:: TASK GOAL ::
Exact copy, pictures excluded: please retype every record below.

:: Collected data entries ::

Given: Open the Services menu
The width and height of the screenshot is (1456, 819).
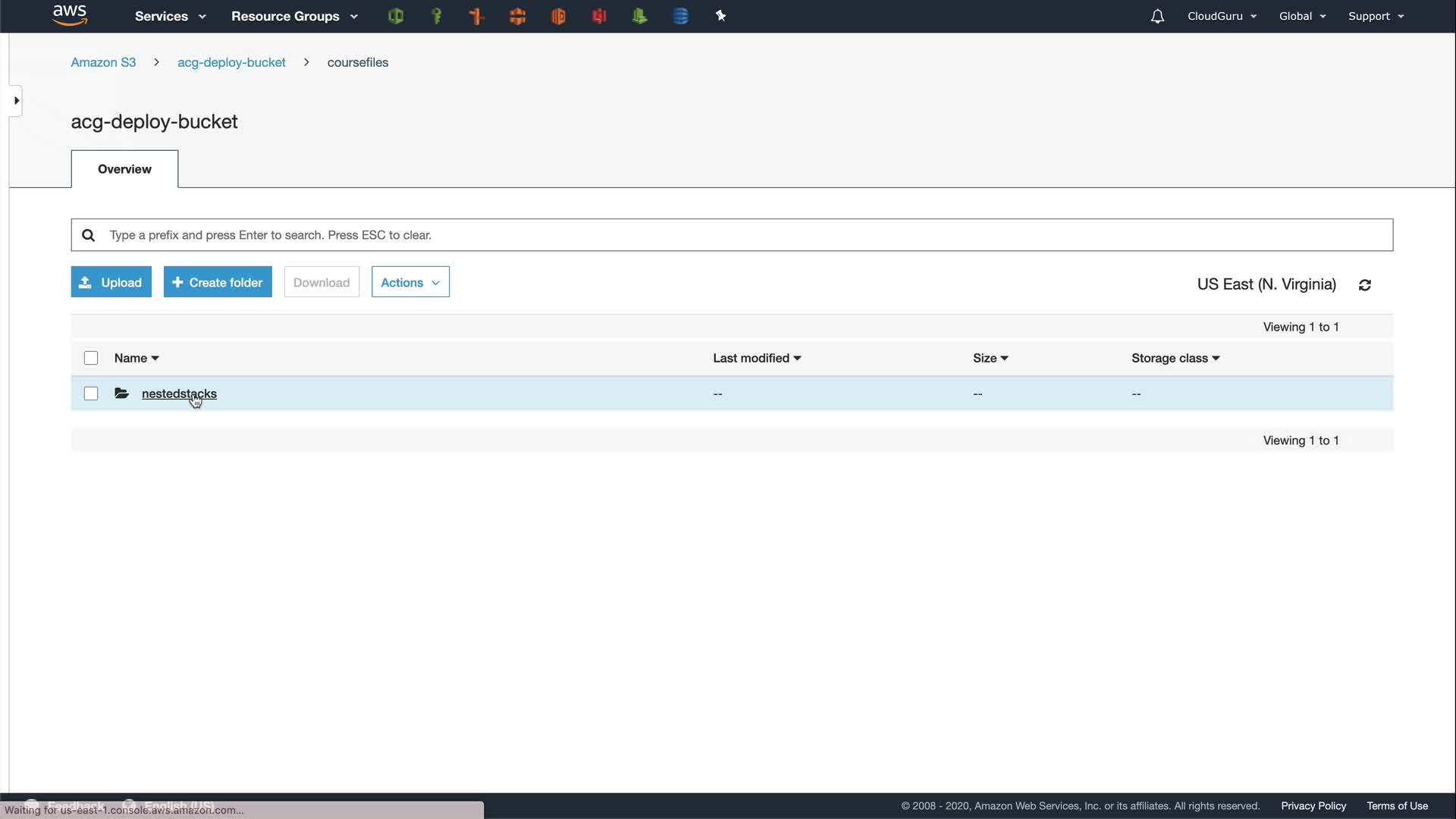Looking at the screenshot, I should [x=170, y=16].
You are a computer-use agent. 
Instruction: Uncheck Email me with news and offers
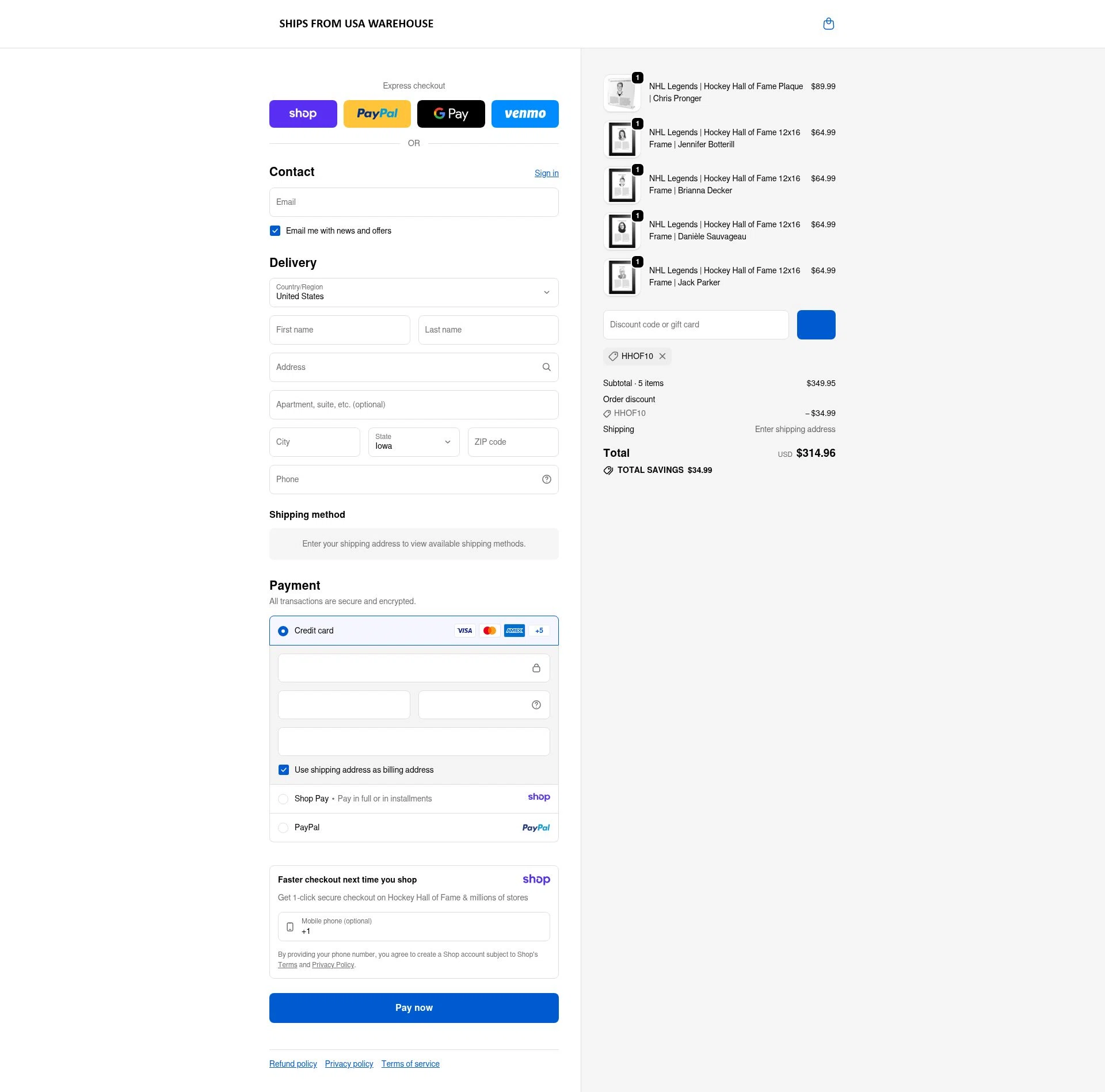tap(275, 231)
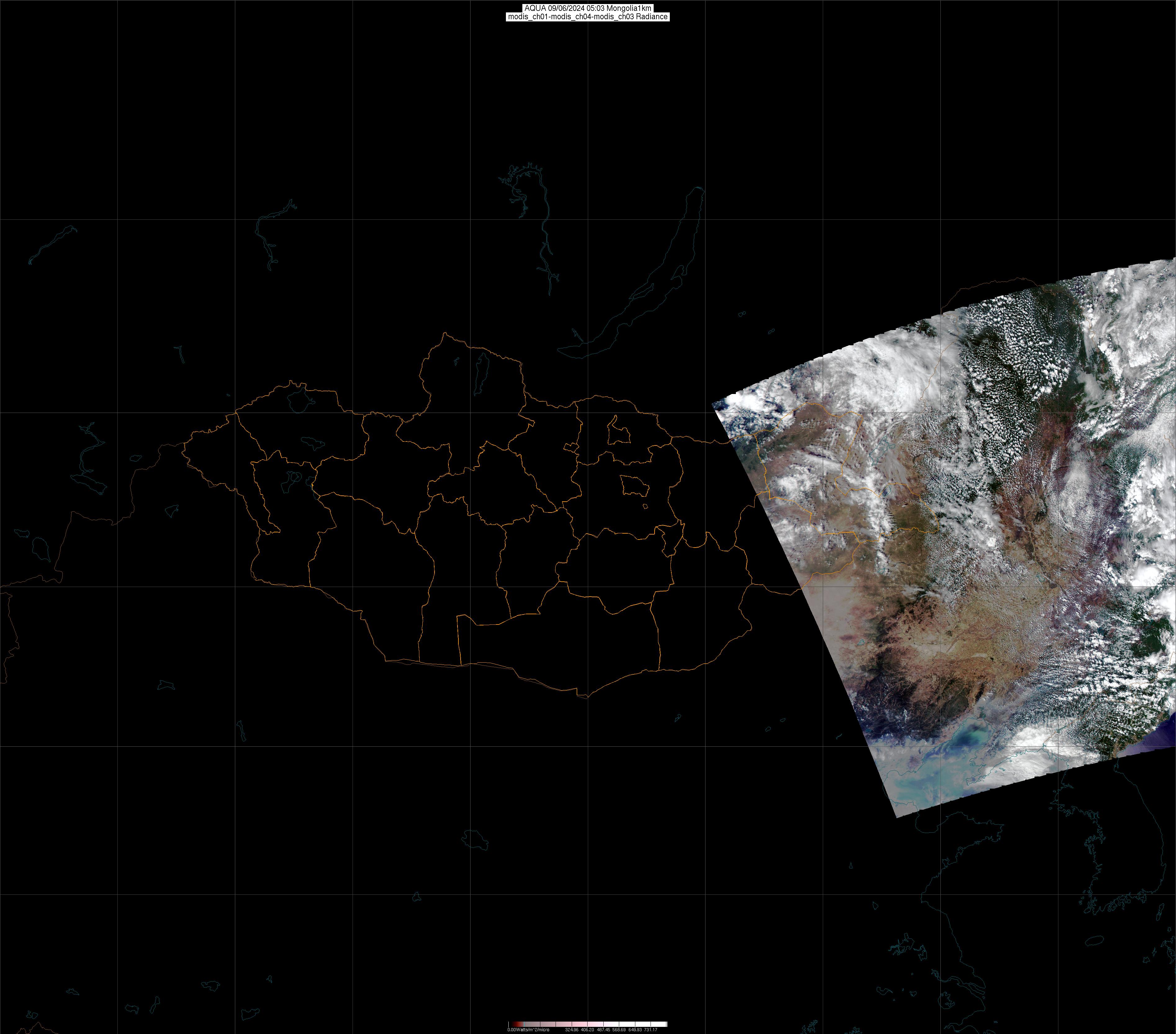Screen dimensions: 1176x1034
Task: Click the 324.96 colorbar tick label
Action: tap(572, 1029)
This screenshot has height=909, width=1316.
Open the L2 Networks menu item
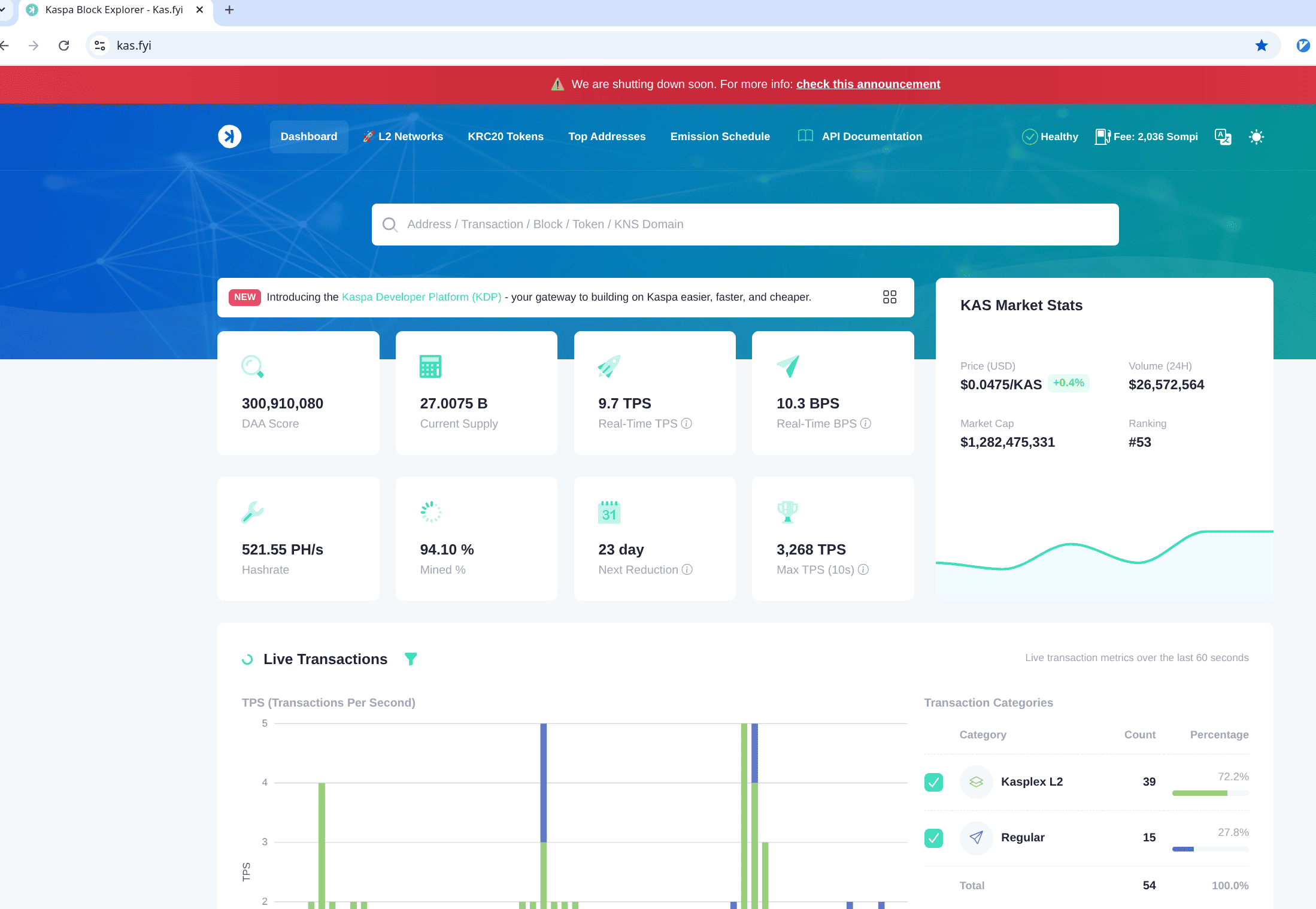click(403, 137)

:: WRITTEN RESPONSE ::
Given: Open the Services menu
The width and height of the screenshot is (1456, 819).
Looking at the screenshot, I should [x=170, y=16].
You are a computer-use agent. 
Instruction: Uncheck Email me with news and offers
tap(275, 231)
Screen dimensions: 1176x1034
Task: Click the 324.96 colorbar tick label
Action: tap(572, 1029)
This screenshot has height=909, width=1316.
Open the L2 Networks menu item
click(403, 137)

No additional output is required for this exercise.